After my doctor visit, resulting in the torn labrum diagnosis, I spoke with some friends from my martial arts school who said this particular doctor is something of an alarmist. So I have been planning to visit another orthopedic doctor, but haven't had time to see one yet--the financial crisis is having me working six days a week and long hours each day. (My own view is that we're going to see what the Great Depression would have been like had regulators back then known more and acted faster.)

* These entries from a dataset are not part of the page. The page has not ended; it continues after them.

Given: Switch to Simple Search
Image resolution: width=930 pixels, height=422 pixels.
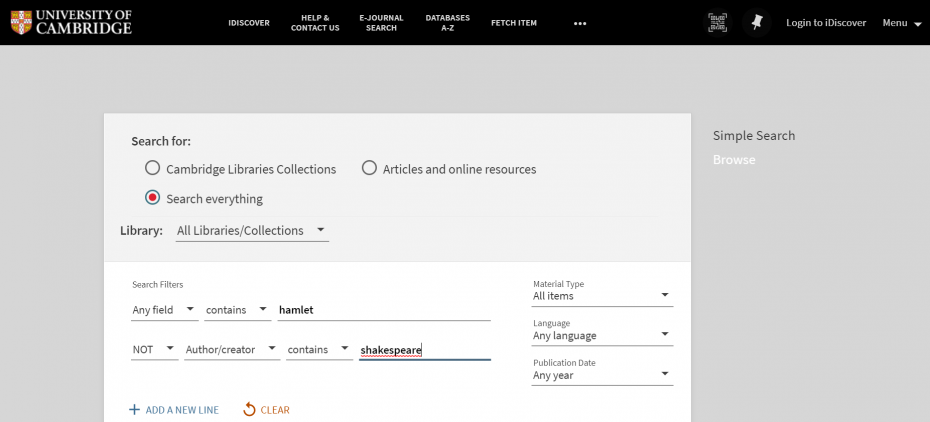Looking at the screenshot, I should click(753, 136).
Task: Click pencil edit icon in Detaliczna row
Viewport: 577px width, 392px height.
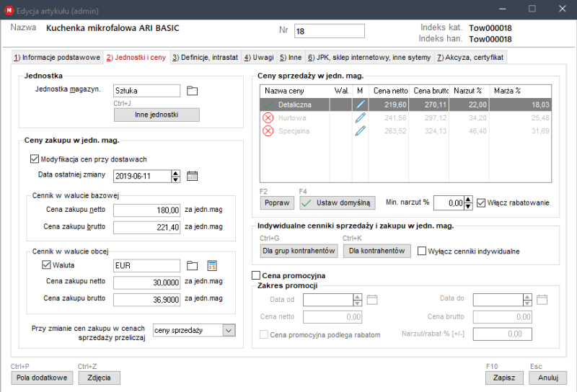Action: pyautogui.click(x=360, y=104)
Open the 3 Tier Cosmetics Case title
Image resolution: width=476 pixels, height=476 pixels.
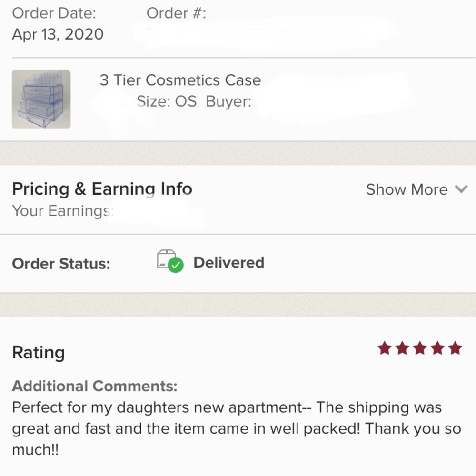[x=180, y=80]
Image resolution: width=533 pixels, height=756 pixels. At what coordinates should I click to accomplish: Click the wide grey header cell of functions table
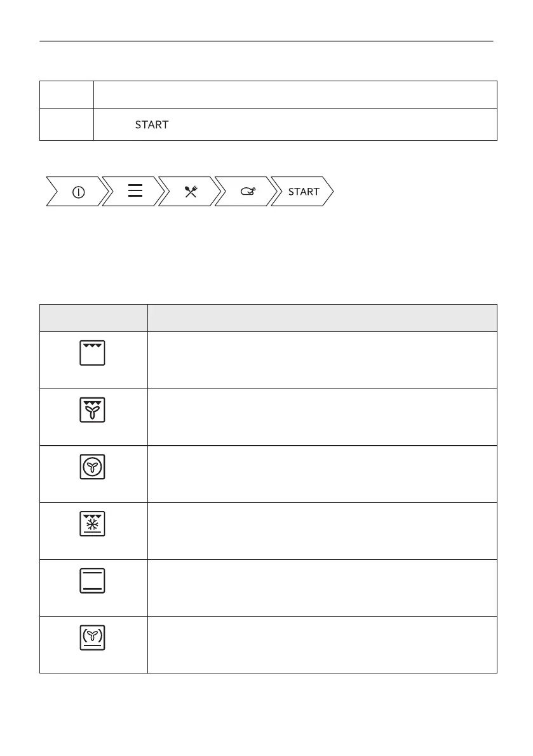point(321,317)
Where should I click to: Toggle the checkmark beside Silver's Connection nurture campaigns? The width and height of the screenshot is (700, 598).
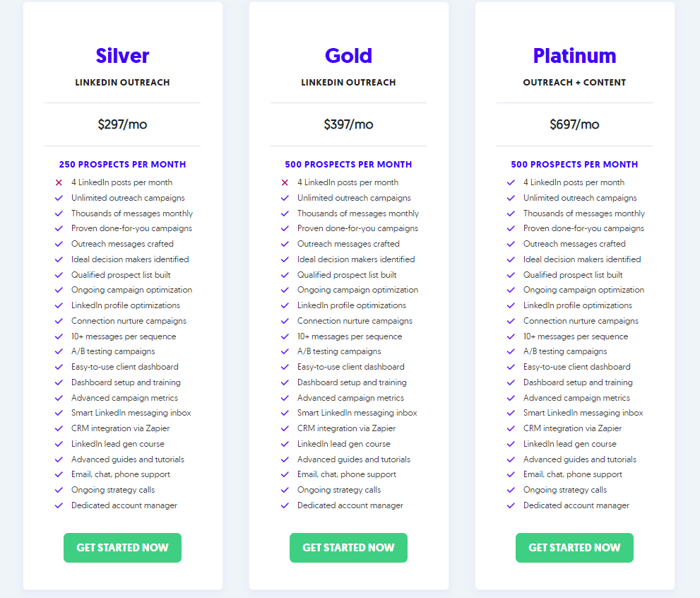point(59,321)
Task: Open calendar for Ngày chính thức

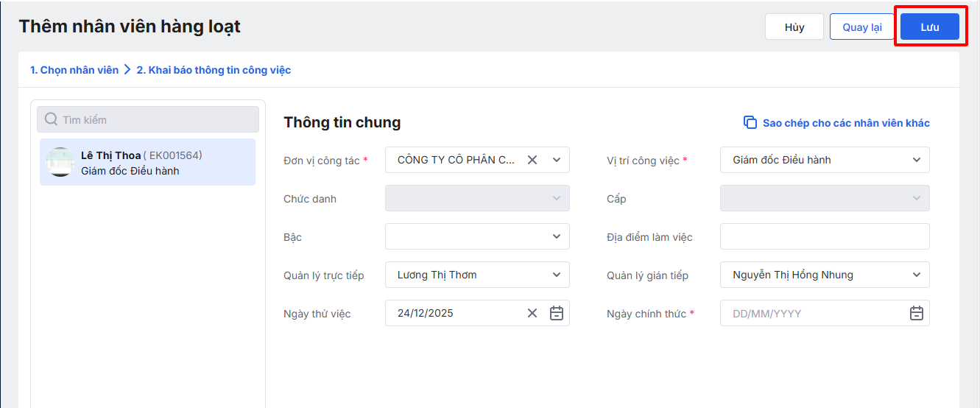Action: (x=917, y=313)
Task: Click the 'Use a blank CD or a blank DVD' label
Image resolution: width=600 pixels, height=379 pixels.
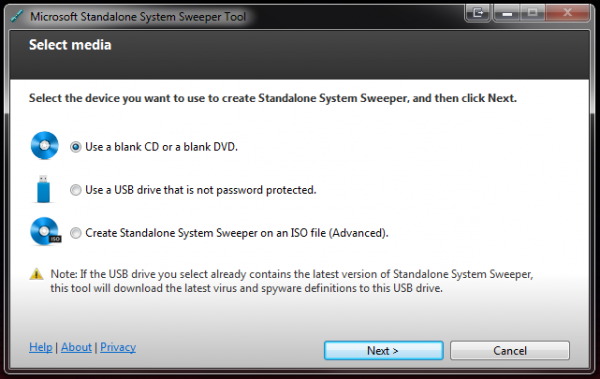Action: (x=161, y=147)
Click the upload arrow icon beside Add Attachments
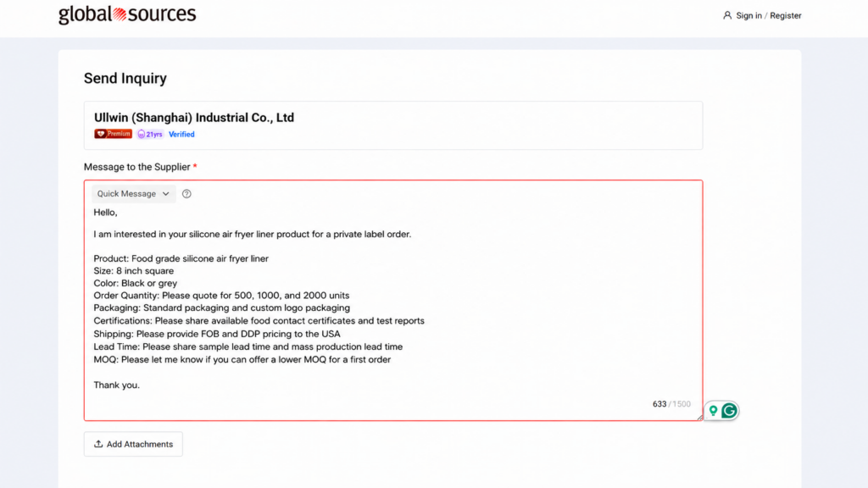This screenshot has width=868, height=488. click(98, 444)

Due to this work demand, and due to my desire to also spend time with family despite all this work, I also haven't been able to make many of my classes. And in class, I've been mostly avoiding using my left shoulder whenever possible--not doing two-handed push-ups, for instance.
The good news is that the shoulder is getting better, whether due to this benign neglect or in spite of it. I actually recently started doing two-handed push-ups again, and my shoulder didn't hurt. I'm not going nuts and doing tons of push-ups, I don't want to push the envelope. I stopped Saturday at 50.
If things continue this way, I may not need that second doctor visit (or a $300 co-pay for an MRI) at all.
This past week I was only at two hour-long martial arts classes. The week before, only three hours. That's not enough to improve, and not enough to maintain a very high state of cardio, but It's enough, I hope to keep the rust off me.
And some of my off day time with family involves fun, moderate exercise.
On a couple of Wednesday nights, for instance, my wife and I have gone to dance class. The first 45 minutes we work on salsa--which really gets your feet moving--and then next 45 we work on a different dance--tango one night, waltz the other. According to this interesting calorie calculator, half an hour of salsa would burn (at my weight) 210 calories, and half an hour of waltz or tango would burn 140 calories. (I'm not calculating the whole 45 minutes because of instruction time.)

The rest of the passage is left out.